Soru şudur: Yasama, yargı, yürütme ve basın kesinkes iktidarın denetimindeyken, siyasi hava ırkçı milliyetçilikle kirletilmiş, savaş halindeki ve OHAL ile yönetilen bir ülkede, siyasi iktidara karşı nasıl bir mücadele yürütülebilir, yürütülmesi gerekir?
Türkiye’nin iki ayrı gündemi var. Birinci gündem, 16 yıldır iktidar partisi tarafından belirleniyor. AKP, iktidarını güvenceye alacak adımları toplumun rızası olmasa da, zor yoluyla topluma kabul ettirmenin yollarını dayatıyor.
Diğer gündemi ise, iktidarın siyasi ve fiili zoru karşısında itirazı olanlar oluşturuyor. Çoğu zaman tutarsız, eklektik, lidersiz ve etkisiz bir muhalefetin talepleri karşımıza çıkıyor.
Cumhur İttifakı’nın gündemi
Herkes biliyor ki, onlar 2019 yılında yapılacak üç seçimle ilgililer: Yerel seçimler, başkanlık seçimi ve milletvekili seçimleri. AKP bu gündemi güçlendirmek üzere kendi cephesini tahkim ediyor. ‘Cumhur İttifakı’ isimli AKP-MHP ve BBP ‘seçim ittifakı’ oluşturuldu. İttifakı mümkün kılacak yasal düzenlemeler 26 maddelik bir öneri paketiyle meclis gündemine taşındı.

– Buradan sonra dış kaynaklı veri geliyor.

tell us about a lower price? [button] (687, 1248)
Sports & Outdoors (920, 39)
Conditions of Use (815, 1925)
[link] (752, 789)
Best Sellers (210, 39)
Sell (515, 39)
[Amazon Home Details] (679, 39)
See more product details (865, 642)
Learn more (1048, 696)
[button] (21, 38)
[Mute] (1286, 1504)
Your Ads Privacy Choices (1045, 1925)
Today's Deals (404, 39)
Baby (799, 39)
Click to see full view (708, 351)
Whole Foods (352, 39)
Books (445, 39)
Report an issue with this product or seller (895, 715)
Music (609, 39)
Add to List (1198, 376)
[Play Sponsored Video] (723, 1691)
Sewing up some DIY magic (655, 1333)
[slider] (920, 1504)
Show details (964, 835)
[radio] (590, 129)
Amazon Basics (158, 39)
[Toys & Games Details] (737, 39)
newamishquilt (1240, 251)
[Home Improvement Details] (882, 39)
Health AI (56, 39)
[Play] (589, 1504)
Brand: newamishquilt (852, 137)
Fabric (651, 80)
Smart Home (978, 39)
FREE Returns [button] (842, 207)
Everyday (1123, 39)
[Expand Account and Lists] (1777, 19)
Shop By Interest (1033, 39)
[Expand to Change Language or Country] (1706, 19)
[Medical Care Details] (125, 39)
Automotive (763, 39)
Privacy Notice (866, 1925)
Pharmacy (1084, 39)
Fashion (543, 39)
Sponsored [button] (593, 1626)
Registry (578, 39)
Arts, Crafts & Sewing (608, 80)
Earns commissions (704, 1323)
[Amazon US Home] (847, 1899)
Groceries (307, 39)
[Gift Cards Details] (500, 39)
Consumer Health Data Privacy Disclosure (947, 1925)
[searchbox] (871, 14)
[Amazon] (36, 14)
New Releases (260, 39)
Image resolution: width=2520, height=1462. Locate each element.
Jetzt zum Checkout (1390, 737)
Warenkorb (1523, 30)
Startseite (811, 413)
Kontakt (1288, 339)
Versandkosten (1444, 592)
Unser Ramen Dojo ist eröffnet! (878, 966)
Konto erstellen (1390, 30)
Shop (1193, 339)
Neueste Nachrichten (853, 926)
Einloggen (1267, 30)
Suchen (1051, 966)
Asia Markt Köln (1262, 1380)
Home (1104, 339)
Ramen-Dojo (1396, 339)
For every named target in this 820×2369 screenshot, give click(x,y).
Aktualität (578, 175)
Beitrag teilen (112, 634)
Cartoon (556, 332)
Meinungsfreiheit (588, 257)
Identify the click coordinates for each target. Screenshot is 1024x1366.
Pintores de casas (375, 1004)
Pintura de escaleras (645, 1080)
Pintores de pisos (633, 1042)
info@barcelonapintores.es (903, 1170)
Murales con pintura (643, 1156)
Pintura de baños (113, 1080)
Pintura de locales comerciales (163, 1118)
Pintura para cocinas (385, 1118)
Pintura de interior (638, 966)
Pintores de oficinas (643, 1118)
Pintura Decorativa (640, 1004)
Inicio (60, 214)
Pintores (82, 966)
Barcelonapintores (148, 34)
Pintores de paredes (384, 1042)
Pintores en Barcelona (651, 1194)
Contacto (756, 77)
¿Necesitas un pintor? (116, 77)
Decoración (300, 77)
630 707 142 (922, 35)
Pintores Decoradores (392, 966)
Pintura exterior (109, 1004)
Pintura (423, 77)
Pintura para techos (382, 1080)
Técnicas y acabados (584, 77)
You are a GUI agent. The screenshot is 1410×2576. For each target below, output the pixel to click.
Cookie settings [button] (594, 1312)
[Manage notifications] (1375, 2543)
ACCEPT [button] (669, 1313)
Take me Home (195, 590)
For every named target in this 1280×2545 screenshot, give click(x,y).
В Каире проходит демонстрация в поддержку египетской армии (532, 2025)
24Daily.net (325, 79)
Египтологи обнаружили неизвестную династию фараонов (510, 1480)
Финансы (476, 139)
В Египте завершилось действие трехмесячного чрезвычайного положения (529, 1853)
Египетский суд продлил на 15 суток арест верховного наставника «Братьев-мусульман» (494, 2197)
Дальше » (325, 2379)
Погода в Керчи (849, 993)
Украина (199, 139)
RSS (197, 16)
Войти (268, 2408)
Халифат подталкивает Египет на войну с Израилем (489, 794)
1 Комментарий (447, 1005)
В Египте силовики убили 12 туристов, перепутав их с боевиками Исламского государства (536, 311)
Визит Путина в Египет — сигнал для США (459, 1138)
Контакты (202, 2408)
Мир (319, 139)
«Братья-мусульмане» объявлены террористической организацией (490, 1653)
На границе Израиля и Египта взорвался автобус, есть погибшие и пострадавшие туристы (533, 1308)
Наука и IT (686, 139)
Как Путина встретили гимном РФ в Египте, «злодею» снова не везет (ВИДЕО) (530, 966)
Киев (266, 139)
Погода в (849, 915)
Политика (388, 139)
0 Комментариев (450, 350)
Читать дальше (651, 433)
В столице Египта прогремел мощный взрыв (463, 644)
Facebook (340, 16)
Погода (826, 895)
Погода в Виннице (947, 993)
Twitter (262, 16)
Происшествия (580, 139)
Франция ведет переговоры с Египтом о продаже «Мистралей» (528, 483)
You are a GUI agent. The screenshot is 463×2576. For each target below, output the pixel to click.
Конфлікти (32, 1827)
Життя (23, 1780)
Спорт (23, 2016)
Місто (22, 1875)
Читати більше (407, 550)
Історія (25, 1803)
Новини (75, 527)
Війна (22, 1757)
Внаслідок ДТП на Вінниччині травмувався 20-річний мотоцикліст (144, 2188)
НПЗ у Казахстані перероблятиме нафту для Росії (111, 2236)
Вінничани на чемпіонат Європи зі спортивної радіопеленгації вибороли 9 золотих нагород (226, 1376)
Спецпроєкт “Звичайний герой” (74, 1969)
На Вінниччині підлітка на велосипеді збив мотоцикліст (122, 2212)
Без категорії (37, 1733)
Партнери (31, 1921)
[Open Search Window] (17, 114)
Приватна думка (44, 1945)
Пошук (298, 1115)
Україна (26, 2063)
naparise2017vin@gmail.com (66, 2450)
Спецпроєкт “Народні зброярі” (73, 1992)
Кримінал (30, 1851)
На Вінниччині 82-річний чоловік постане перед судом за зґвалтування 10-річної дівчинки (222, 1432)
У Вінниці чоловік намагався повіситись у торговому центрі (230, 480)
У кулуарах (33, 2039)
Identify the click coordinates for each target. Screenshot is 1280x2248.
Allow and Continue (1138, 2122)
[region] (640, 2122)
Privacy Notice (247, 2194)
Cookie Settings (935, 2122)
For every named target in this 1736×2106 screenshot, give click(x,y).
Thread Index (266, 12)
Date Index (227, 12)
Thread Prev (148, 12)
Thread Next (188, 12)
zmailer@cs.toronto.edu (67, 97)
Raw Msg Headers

Siyasi iktidar, demokratik koşullarda seçimleri kazanamayacağını görüyor: Hem 7 Haziran 2015 seçimlerinde hem de 16 Nisan 2017 referandumunda AKP kaybetti. Kazandığı son seçimleri ise, savaş koşullarında elde etti. AKP, şimdi de Afrin operasyonunu uzatarak, iç politikada sözde ABD-Avrupa karşıtı, Kürt düşmanı ırkçı siyasal söylem üzerinden yeniden seçimleri kazanma stratejisi izliyor.
Öyle anlaşılıyor ki, seçim tarihine kadar bu politikayı sürdürmek suretiyle siyasi havayı zehirleyerek siyasi süreci denetim altında tutmayı deneyecekler. Kuşkusuz bu politikayı sürdürmenin kolay olmadığı apaçık, bu da seçim tarihlerinin erkene alınması meselesini gündeme getirebilir veya seçimlerin ertelenmesi söz konusu olabilir.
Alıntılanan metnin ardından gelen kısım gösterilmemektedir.